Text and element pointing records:
━━━━━━

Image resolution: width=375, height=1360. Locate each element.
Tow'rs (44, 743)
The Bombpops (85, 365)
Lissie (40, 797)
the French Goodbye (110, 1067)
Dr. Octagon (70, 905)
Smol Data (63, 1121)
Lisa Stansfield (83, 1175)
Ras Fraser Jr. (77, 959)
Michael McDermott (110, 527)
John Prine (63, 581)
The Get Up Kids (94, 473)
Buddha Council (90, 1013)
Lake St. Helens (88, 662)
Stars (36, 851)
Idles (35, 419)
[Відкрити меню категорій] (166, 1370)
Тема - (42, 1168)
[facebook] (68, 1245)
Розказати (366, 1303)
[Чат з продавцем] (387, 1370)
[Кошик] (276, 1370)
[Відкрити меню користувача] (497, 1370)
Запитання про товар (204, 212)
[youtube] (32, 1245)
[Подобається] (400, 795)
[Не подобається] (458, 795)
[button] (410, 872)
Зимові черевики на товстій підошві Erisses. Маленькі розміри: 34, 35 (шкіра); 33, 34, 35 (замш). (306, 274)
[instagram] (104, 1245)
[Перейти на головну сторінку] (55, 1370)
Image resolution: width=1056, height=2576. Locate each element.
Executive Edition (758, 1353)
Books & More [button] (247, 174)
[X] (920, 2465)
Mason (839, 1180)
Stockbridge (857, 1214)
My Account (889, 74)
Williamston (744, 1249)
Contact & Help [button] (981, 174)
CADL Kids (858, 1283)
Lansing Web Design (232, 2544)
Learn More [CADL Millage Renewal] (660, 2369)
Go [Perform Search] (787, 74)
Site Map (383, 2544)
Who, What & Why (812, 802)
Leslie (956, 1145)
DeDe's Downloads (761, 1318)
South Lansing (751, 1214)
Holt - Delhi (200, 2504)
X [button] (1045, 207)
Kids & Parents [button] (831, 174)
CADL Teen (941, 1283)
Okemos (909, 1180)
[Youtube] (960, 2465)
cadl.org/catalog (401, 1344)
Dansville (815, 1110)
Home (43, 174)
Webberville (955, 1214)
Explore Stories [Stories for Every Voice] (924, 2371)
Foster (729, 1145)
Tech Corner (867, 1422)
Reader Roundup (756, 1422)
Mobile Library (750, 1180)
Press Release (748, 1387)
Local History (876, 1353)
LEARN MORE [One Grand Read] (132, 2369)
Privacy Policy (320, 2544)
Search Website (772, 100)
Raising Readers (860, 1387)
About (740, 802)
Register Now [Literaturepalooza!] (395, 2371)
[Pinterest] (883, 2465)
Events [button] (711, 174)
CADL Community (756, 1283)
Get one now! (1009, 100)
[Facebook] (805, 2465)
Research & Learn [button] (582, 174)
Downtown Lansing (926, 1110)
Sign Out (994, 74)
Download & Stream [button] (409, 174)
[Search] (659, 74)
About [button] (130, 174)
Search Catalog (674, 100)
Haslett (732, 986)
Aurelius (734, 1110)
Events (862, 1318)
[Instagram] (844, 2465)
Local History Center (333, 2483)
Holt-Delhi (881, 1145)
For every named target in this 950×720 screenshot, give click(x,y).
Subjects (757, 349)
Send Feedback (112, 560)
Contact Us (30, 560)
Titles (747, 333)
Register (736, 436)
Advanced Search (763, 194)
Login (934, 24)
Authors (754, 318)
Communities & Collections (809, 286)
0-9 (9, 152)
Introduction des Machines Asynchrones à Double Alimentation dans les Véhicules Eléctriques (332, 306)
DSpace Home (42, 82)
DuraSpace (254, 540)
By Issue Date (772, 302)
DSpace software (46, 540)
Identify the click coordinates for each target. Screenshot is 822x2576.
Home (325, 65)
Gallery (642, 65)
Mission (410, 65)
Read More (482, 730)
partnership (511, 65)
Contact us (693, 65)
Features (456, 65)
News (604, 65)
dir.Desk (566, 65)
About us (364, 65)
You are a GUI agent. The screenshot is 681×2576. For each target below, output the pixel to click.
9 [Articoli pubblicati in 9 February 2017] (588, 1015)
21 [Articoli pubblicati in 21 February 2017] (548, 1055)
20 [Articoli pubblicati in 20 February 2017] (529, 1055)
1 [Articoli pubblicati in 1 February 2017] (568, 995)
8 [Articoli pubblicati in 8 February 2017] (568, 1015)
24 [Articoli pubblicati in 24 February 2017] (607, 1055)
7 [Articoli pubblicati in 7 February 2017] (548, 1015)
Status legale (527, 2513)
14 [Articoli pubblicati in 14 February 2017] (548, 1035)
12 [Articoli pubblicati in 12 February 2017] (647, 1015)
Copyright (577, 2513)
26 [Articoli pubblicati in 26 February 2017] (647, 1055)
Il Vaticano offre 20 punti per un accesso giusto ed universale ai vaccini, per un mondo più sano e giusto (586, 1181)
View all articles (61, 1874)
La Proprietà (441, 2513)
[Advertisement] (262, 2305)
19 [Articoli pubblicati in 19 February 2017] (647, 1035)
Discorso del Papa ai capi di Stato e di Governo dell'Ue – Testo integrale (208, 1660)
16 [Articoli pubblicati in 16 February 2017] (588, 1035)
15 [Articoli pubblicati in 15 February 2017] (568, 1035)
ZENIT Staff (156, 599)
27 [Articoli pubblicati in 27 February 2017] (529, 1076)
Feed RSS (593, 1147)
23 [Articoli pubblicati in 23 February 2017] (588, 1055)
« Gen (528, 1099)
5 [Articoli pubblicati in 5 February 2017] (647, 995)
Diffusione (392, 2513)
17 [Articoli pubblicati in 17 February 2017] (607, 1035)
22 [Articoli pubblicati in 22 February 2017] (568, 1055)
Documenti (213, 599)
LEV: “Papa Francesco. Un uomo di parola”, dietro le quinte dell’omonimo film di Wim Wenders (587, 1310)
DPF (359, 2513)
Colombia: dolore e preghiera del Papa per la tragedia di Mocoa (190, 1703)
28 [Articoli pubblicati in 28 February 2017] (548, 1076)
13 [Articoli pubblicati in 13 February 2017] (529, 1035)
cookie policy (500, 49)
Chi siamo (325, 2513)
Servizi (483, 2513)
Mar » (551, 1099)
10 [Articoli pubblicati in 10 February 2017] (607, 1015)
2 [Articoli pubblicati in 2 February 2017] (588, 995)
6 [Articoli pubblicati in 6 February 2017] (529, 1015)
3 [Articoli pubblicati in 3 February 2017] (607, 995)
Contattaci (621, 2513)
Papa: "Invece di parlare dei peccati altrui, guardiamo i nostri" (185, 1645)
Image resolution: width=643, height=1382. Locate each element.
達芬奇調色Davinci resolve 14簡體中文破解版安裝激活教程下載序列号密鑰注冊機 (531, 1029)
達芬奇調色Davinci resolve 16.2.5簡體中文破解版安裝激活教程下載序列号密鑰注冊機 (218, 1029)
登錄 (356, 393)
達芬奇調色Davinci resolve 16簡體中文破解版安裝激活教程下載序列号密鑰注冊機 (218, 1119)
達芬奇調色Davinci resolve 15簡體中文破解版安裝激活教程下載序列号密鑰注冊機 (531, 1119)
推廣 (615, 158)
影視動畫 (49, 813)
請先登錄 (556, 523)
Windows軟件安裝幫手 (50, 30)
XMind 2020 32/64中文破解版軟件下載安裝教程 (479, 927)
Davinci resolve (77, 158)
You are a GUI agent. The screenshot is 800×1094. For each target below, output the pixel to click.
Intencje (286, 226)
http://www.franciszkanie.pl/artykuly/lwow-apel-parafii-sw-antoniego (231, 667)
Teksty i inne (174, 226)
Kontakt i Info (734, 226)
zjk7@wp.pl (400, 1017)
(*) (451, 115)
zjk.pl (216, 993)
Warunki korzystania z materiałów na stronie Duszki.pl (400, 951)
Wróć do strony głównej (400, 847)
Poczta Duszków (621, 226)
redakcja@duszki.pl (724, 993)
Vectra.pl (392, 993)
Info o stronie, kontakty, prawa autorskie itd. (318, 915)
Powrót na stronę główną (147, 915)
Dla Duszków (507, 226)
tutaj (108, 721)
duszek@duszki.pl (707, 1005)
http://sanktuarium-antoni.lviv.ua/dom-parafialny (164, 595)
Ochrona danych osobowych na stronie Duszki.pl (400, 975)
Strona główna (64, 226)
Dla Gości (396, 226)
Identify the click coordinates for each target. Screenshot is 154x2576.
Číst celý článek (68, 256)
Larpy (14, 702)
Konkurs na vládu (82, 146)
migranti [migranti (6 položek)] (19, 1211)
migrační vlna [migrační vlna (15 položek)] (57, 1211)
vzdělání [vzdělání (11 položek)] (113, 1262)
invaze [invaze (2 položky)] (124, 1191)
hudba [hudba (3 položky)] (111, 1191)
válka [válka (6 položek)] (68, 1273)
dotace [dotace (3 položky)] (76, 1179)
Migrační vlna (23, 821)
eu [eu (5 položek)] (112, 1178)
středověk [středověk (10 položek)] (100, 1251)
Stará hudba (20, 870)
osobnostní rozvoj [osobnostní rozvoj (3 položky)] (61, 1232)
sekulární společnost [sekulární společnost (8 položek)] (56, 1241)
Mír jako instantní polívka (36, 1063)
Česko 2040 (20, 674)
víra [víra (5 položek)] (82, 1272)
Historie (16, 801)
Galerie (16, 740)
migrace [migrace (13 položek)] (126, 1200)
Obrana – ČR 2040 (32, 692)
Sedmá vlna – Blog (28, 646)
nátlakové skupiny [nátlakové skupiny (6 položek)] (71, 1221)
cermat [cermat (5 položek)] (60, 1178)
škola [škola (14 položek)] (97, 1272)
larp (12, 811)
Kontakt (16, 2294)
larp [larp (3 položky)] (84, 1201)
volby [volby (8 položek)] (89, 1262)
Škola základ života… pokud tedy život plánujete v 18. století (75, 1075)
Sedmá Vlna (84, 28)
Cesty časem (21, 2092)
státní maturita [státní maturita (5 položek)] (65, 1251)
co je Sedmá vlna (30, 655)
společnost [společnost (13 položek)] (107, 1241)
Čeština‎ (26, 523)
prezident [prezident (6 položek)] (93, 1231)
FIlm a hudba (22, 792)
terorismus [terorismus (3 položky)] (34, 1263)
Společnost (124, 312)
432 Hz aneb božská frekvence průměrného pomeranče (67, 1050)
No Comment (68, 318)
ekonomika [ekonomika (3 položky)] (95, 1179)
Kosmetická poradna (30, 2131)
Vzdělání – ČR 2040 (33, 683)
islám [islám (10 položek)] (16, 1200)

━━━━━━

§ **TASK DIRECTIONS**: Rewrite the stretch of the listing from the line containing "Williamston (744, 1249)" through the line containing "Holt - Delhi (200, 2504)", substituting "Read More" for "Learn More" and leaving everything else unchanged.

§ **CORRECT OUTPUT**:
Williamston (744, 1249)
Contact & Help [button] (981, 174)
CADL Kids (858, 1283)
Lansing Web Design (232, 2544)
Read More [CADL Millage Renewal] (660, 2369)
Go [Perform Search] (787, 74)
Site Map (383, 2544)
Who, What & Why (812, 802)
Leslie (956, 1145)
DeDe's Downloads (761, 1318)
South Lansing (751, 1214)
Holt - Delhi (200, 2504)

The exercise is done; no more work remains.